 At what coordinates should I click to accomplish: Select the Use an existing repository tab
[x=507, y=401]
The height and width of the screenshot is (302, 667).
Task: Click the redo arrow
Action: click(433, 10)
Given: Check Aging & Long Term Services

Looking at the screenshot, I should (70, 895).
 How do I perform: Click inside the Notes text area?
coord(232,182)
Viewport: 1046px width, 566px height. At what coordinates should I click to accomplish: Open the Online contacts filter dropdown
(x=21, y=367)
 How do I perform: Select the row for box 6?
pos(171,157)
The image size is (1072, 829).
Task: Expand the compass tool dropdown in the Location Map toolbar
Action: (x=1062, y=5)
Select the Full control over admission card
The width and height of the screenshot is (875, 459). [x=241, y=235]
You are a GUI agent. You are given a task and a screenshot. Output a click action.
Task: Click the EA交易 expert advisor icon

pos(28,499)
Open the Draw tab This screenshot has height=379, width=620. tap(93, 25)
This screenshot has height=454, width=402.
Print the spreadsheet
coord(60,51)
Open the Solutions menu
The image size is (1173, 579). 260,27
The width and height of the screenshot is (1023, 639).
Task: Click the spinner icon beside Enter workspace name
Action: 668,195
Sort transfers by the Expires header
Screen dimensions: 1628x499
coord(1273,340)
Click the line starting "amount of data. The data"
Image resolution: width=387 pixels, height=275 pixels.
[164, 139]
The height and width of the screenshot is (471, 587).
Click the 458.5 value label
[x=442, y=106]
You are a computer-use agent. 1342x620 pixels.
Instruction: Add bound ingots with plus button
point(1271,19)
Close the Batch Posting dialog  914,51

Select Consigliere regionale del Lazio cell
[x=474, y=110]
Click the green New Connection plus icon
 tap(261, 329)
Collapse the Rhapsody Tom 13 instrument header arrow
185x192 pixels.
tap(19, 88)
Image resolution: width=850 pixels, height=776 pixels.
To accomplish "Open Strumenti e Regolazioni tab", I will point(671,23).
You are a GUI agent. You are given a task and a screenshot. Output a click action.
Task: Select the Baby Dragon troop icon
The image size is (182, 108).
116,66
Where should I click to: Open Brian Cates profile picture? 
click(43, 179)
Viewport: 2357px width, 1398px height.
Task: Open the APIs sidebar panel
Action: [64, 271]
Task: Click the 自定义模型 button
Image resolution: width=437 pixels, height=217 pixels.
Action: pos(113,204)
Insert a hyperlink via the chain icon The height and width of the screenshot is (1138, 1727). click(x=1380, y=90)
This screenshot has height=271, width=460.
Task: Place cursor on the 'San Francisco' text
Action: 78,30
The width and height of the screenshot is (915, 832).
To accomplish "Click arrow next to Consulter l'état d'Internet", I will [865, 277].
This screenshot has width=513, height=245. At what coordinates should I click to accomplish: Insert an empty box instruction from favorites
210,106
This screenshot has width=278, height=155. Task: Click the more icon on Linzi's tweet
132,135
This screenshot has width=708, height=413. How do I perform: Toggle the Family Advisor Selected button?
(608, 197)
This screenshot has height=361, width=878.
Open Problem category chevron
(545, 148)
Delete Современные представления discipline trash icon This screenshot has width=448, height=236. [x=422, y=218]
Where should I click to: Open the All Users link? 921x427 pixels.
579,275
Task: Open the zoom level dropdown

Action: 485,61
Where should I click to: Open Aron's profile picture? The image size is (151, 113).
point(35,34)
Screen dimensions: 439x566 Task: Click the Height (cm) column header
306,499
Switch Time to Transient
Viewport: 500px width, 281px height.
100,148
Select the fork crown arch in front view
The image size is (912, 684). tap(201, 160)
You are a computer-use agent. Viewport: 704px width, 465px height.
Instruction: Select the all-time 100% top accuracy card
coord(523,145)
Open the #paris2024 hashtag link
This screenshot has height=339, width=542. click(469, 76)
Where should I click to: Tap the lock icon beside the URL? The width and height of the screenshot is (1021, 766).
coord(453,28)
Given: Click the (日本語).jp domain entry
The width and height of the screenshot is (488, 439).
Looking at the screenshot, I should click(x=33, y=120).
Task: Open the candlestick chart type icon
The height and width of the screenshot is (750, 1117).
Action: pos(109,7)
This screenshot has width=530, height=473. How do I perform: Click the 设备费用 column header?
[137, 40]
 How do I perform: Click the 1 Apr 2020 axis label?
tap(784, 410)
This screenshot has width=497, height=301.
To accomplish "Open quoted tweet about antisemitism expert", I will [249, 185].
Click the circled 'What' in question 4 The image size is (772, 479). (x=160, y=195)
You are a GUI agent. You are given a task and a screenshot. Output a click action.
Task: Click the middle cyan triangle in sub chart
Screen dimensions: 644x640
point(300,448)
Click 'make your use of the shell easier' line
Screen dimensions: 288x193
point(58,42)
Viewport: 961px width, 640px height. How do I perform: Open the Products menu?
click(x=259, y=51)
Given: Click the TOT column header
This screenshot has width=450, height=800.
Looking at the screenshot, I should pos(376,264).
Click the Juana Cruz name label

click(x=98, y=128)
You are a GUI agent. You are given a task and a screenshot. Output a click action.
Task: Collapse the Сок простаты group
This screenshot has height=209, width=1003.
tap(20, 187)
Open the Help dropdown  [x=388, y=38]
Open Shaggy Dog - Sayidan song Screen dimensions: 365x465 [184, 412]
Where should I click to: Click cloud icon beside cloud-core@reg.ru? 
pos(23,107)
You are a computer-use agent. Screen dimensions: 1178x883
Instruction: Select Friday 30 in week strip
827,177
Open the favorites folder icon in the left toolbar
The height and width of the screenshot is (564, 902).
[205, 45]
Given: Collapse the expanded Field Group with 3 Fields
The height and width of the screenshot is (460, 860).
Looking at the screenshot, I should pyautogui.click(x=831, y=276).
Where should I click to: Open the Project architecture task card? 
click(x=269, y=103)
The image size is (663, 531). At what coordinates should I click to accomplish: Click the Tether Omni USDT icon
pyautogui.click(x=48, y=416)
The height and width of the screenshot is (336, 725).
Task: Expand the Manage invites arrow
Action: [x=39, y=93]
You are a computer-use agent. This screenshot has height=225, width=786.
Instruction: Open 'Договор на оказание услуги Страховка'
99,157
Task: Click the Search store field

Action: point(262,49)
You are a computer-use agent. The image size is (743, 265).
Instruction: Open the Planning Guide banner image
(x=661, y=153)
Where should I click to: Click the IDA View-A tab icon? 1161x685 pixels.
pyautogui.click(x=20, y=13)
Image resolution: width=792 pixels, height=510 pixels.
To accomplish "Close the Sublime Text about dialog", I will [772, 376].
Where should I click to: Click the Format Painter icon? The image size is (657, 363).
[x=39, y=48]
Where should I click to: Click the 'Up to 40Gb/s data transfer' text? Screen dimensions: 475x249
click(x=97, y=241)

What you should do
Retype every line of the material above verbatim, in its original order.

Answer for this exercise
 At what coordinates should I click to accomplish: Select the Use an existing repository tab
[x=507, y=401]
The height and width of the screenshot is (302, 667).
Task: Click the redo arrow
Action: click(433, 10)
Given: Check Aging & Long Term Services

Looking at the screenshot, I should (70, 895).
 How do I perform: Click inside the Notes text area?
coord(232,182)
Viewport: 1046px width, 566px height. At what coordinates should I click to accomplish: Open the Online contacts filter dropdown
(x=21, y=367)
 How do I perform: Select the row for box 6?
pos(171,157)
The image size is (1072, 829).
Task: Expand the compass tool dropdown in the Location Map toolbar
Action: (x=1062, y=5)
Select the Full control over admission card
The width and height of the screenshot is (875, 459). [x=241, y=235]
You are a GUI agent. You are given a task and a screenshot. Output a click action.
Task: Click the EA交易 expert advisor icon

pos(28,499)
Open the Draw tab This screenshot has height=379, width=620. tap(93, 25)
This screenshot has height=454, width=402.
Print the spreadsheet
coord(60,51)
Open the Solutions menu
The image size is (1173, 579). 260,27
The width and height of the screenshot is (1023, 639).
Task: Click the spinner icon beside Enter workspace name
Action: 668,195
Sort transfers by the Expires header
Screen dimensions: 1628x499
coord(1273,340)
Click the line starting "amount of data. The data"
Image resolution: width=387 pixels, height=275 pixels.
[164, 139]
The height and width of the screenshot is (471, 587).
Click the 458.5 value label
[x=442, y=106]
You are a computer-use agent. 1342x620 pixels.
Instruction: Add bound ingots with plus button
point(1271,19)
Close the Batch Posting dialog  914,51

Select Consigliere regionale del Lazio cell
[x=474, y=110]
Click the green New Connection plus icon
 tap(261, 329)
Collapse the Rhapsody Tom 13 instrument header arrow
185x192 pixels.
tap(19, 88)
Image resolution: width=850 pixels, height=776 pixels.
To accomplish "Open Strumenti e Regolazioni tab", I will point(671,23).
You are a GUI agent. You are given a task and a screenshot. Output a click action.
Task: Select the Baby Dragon troop icon
The image size is (182, 108).
116,66
Where should I click to: Open Brian Cates profile picture? 
click(43, 179)
Viewport: 2357px width, 1398px height.
Task: Open the APIs sidebar panel
Action: [64, 271]
Task: Click the 自定义模型 button
Image resolution: width=437 pixels, height=217 pixels.
Action: pos(113,204)
Insert a hyperlink via the chain icon The height and width of the screenshot is (1138, 1727). click(x=1380, y=90)
This screenshot has height=271, width=460.
Task: Place cursor on the 'San Francisco' text
Action: 78,30
The width and height of the screenshot is (915, 832).
To accomplish "Click arrow next to Consulter l'état d'Internet", I will [865, 277].
This screenshot has width=513, height=245. At what coordinates should I click to accomplish: Insert an empty box instruction from favorites
210,106
This screenshot has width=278, height=155. Task: Click the more icon on Linzi's tweet
132,135
This screenshot has width=708, height=413. How do I perform: Toggle the Family Advisor Selected button?
(608, 197)
This screenshot has height=361, width=878.
Open Problem category chevron
(545, 148)
Delete Современные представления discipline trash icon This screenshot has width=448, height=236. [x=422, y=218]
Where should I click to: Open the All Users link? 921x427 pixels.
579,275
Task: Open the zoom level dropdown

Action: 485,61
Where should I click to: Open Aron's profile picture? The image size is (151, 113).
point(35,34)
Screen dimensions: 439x566 Task: Click the Height (cm) column header
306,499
Switch Time to Transient
Viewport: 500px width, 281px height.
100,148
Select the fork crown arch in front view
The image size is (912, 684). tap(201, 160)
You are a computer-use agent. Viewport: 704px width, 465px height.
Instruction: Select the all-time 100% top accuracy card
coord(523,145)
Open the #paris2024 hashtag link
This screenshot has height=339, width=542. click(469, 76)
Where should I click to: Tap the lock icon beside the URL? The width and height of the screenshot is (1021, 766).
coord(453,28)
Given: Click the (日本語).jp domain entry
The width and height of the screenshot is (488, 439).
Looking at the screenshot, I should click(x=33, y=120).
Task: Open the candlestick chart type icon
The height and width of the screenshot is (750, 1117).
Action: pos(109,7)
This screenshot has width=530, height=473. How do I perform: Click the 设备费用 column header?
[137, 40]
 How do I perform: Click the 1 Apr 2020 axis label?
tap(784, 410)
This screenshot has width=497, height=301.
To accomplish "Open quoted tweet about antisemitism expert", I will [249, 185].
Click the circled 'What' in question 4 The image size is (772, 479). (x=160, y=195)
You are a GUI agent. You are given a task and a screenshot. Output a click action.
Task: Click the middle cyan triangle in sub chart
Screen dimensions: 644x640
point(300,448)
Click 'make your use of the shell easier' line
Screen dimensions: 288x193
point(58,42)
Viewport: 961px width, 640px height. How do I perform: Open the Products menu?
click(x=259, y=51)
Given: Click the TOT column header
This screenshot has width=450, height=800.
Looking at the screenshot, I should pos(376,264).
Click the Juana Cruz name label

click(x=98, y=128)
You are a GUI agent. You are given a task and a screenshot. Output a click action.
Task: Collapse the Сок простаты group
This screenshot has height=209, width=1003.
tap(20, 187)
Open the Help dropdown  [x=388, y=38]
Open Shaggy Dog - Sayidan song Screen dimensions: 365x465 [184, 412]
Where should I click to: Click cloud icon beside cloud-core@reg.ru? 
pos(23,107)
You are a computer-use agent. Screen dimensions: 1178x883
Instruction: Select Friday 30 in week strip
827,177
Open the favorites folder icon in the left toolbar
The height and width of the screenshot is (564, 902).
[205, 45]
Given: Collapse the expanded Field Group with 3 Fields
The height and width of the screenshot is (460, 860).
Looking at the screenshot, I should pyautogui.click(x=831, y=276).
Where should I click to: Open the Project architecture task card? 
click(x=269, y=103)
The image size is (663, 531). At what coordinates should I click to accomplish: Click the Tether Omni USDT icon
pyautogui.click(x=48, y=416)
The height and width of the screenshot is (336, 725).
Task: Expand the Manage invites arrow
Action: [x=39, y=93]
You are a computer-use agent. This screenshot has height=225, width=786.
Instruction: Open 'Договор на оказание услуги Страховка'
99,157
Task: Click the Search store field

Action: point(262,49)
You are a computer-use agent. The image size is (743, 265).
Instruction: Open the Planning Guide banner image
(x=661, y=153)
Where should I click to: Click the IDA View-A tab icon? 1161x685 pixels.
pyautogui.click(x=20, y=13)
Image resolution: width=792 pixels, height=510 pixels.
To accomplish "Close the Sublime Text about dialog", I will [772, 376].
Where should I click to: Click the Format Painter icon? The image size is (657, 363).
[x=39, y=48]
Where should I click to: Click the 'Up to 40Gb/s data transfer' text? Screen dimensions: 475x249
click(x=97, y=241)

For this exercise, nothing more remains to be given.